I imagine myself standing in a traffic intersection. I am a fragile woman, a person who menstruates. I am joined by my daughter, who does not yet menstruate, my mother who no longer menstruates, and an author whose fantastic books we have enjoyed reading in pointless lock-downs.
Four school buses are barreling towards us. Each bus has a driver with an angry, contorted, masked face. Each driver is young and white, sure of their pronouns and rectitude. Each bus had a different destination, but all are now aimed at a statue standing outside a closed school building. It is a statue nobody has noticed for years, an old white man, his body and face now black from the patina on the bronze from which he was cast a century ago. Somebody has sprayed ‘was a racist’ under his name.
On the first bus is an old friend, the best man at my wedding who was born a woman. She displays a sign that reads ‘Silence is Violence’. I have not seen her for a dozen years but we spoke occasionally and I realize now how much I miss her voice. She died recently of a condition that went undiagnosed for too long and then was untreated. Her death certificate did not mention Covid-19, so her extraordinary ordinary life was not celebrated on a news programme or in an obit in a newspaper of record.
On the second bus is my brother, his wife, and their biracial, bilingual daughter. They are holding signs that profess their ‘White Privilege’. They are checking the Twitter feed for the restaurant that they run, but which the bank owns. Tweets suggest they were slow to declare their commitment to dismantling racist hierarchies in their open kitchen. Their diverse clientele and young team are all repentant, confessing with hashtags that Social Justice matters more than their jobs, homes, and futures.
On the third bus are my colleagues at a non-profit organization. They are holding certificates from the ‘Anti-racism training’ we have recently attended virtually. Most do not know I write occasional articles to supplement my modest salary. Most would be appalled by the stubborn stains left on my writing clothes that even a vigorous ‘woke-washing’ cannot remove. I am indelibly marked by classical liberalism, a mature conservative sensibility that is no longer recognized as such.
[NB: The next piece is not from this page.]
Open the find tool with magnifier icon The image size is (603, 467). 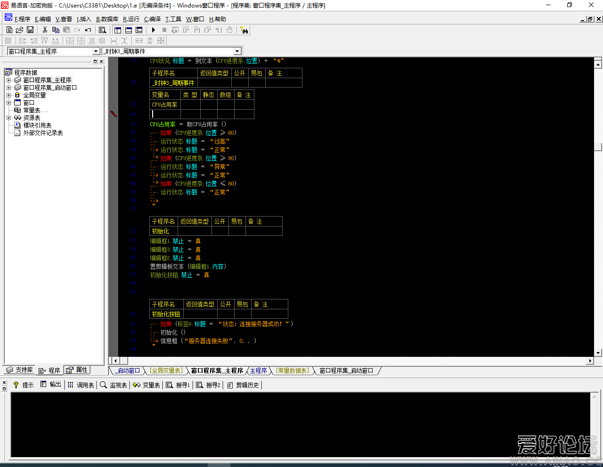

The fourth bus is shorter than the others. It is empty. It used to take my daughter, who has profound learning needs, to school. Now, instead of five days of carefully planned lessons, she has a daily thirty-minute Google Meet. My daughter cannot speak, and her silence is violent to me. It tears me apart daily as I fight against it, striving to extract words from her. Still, the school district has assigned us some vital reading to address a more pressing concern: Antiracist Baby.
This is not an unhappy confession. It is not a provocation. More than one thing can matter, more than one opinion is valid, more than one plague kills. That is why I have chosen to publish some reflections here that would not work in other fora and some that would.